Sponsored by Jon Husted (R-OH)
What it does
This joint resolution would use the Congressional Review Act (CRA) to nullify a Department of Energy (DOE) rule published on October 9, 2024. That rule updated certification, labeling, and enforcement requirements for certain consumer products — such as washing machines and dishwashers — and commercial equipment — such as computer room air conditioners — to align reporting requirements with current energy conservation standards and to give DOE better information for classifying products under applicable efficiency standards. If this resolution passes, the rule would be voided and could not be reissued in substantially the same form without new congressional authorization.
Who benefits
Manufacturers of covered appliances and commercial equipment who would face fewer or less updated reporting and certification obligations. Retailers and distributors who sell these products and may face reduced compliance paperwork. Businesses operating commercial equipment (e.g., data centers using computer room air conditioners) that would avoid updated labeling requirements. Opponents of expanded federal agency rulemaking authority broadly.
Who is hurt
Consumers who rely on energy efficiency labels to make informed purchasing decisions, as the updated labeling requirements would be voided. Environmental and energy-efficiency advocacy organizations whose policy goals depend on updated DOE standards.
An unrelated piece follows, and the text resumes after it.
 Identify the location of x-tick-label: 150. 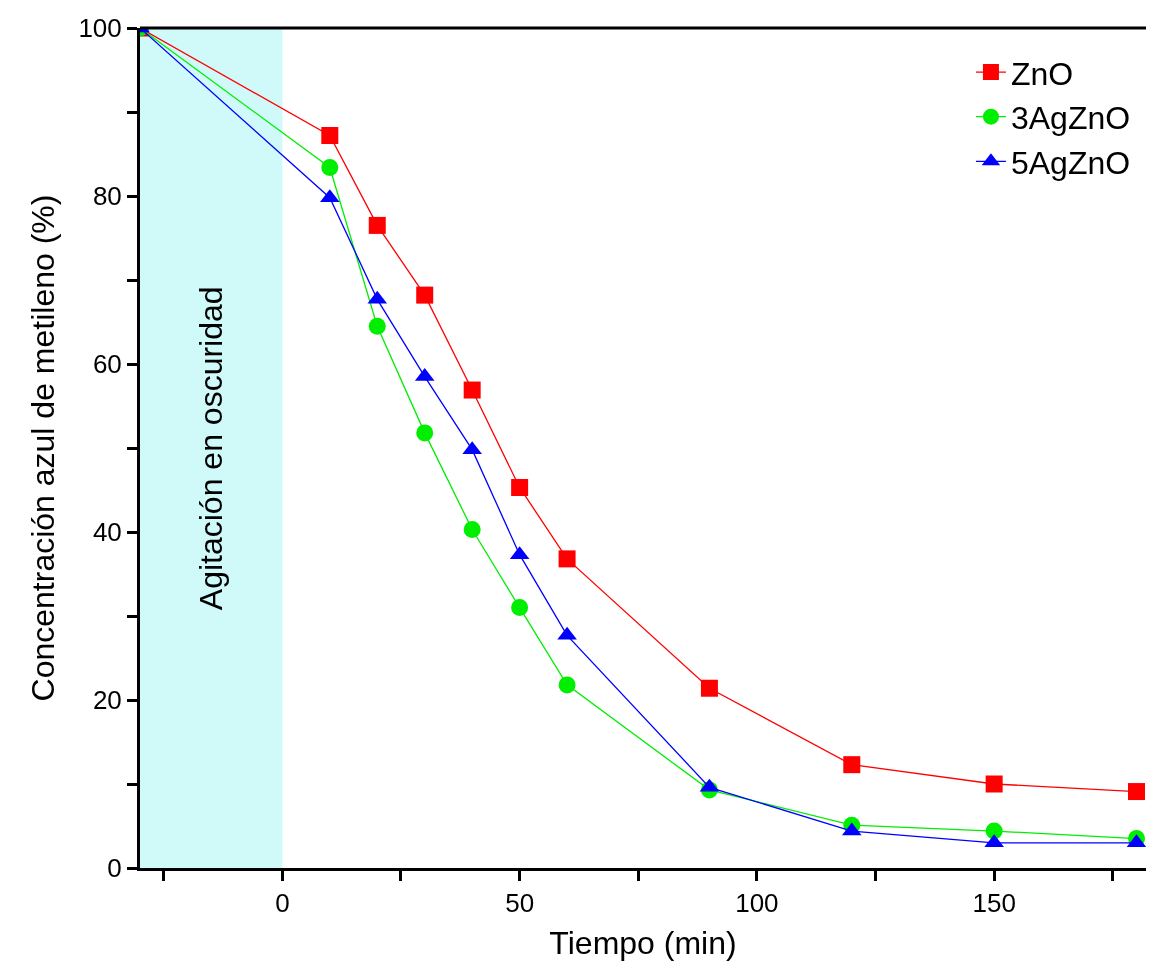
(994, 904).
Utilities and grid operators who may benefit indirectly from reduced energy consumption driven by efficiency labeling. Manufacturers who had already begun investing in compliance with the new rule and would face uncertainty about future requirements.
Supporters argue
Supporters argue that the DOE rule imposes updated certification and reporting burdens on manufacturers and businesses without a commensurate public benefit, adding regulatory compliance costs that may be passed on to consumers. They contend that the rule represents administrative overreach — expanding DOE's information-gathering authority beyond what is necessary — and that Congress, not an executive agency, should set the terms of energy efficiency oversight. They further argue that the CRA provides the appropriate democratic check on agency rulemaking that exceeds its core mandate.
Opponents argue
Opponents argue that the DOE rule was a routine administrative update designed to align certification and labeling requirements with already-enacted energy conservation standards, not an expansion of regulatory scope. They contend that nullifying the rule creates a gap between existing efficiency standards and the reporting infrastructure needed to enforce them, potentially undermining compliance oversight. They further argue that voiding the rule under the CRA would bar DOE from issuing any substantially similar rule in the future, locking in outdated administrative procedures and hampering the agency's ability to enforce congressionally mandated efficiency programs.
Constitutional context
The DOE's energy efficiency rulemaking authority rests on the Commerce Clause (Art. I, §8, cl. 3) and congressional delegation under the Energy Policy and Conservation Act. Post-Loper Bright v. Raimondo (2024), courts no longer defer to agency interpretations of their own statutory authority, meaning any future DOE rule in this space would face independent judicial scrutiny of whether Congress clearly authorized the specific regulatory action.
Checks and balances
Congress gains authority by nullifying an executive agency rule; the CRA's "substantially similar" bar limits DOE's ability to re-issue the rule without new legislation, shifting ongoing power over these requirements from the executive branch to Congress.
Historical precedent
Congress has used the Congressional Review Act to nullify dozens of agency rules since 2017, including several DOE and EPA energy and environmental regulations, establishing a clear pattern of legislative use of the CRA to reverse late-term administrative rules.